-- Start RECORDS SUPPLIED --

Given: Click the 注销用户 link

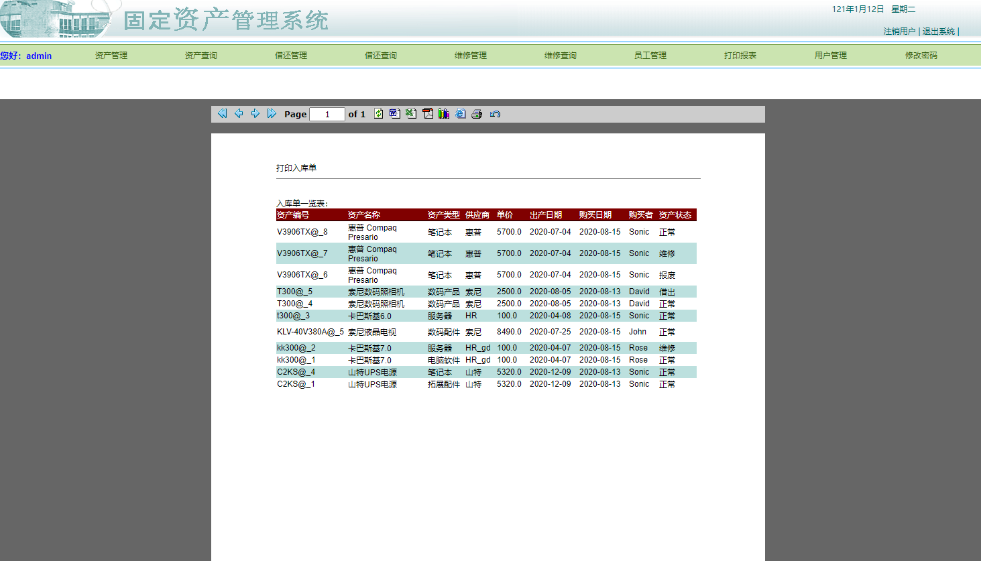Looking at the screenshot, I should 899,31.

-- End RECORDS SUPPLIED --
-- Start RECORDS SUPPLIED --

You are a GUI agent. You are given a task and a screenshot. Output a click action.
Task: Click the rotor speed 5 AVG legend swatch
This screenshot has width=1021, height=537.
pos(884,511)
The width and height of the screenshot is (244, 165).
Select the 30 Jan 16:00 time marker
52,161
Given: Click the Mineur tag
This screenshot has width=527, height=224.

-- End RECORDS SUPPLIED --

TASK DESCRIPTION » Rewrite the lines from the one containing "Given: Click the Mineur tag" up to and including the one containing "This screenshot has width=527, height=224.", substituting "label" for "tag" and leaving everything else unchanged.

EXPECTED OUTPUT »
Given: Click the Mineur label
This screenshot has width=527, height=224.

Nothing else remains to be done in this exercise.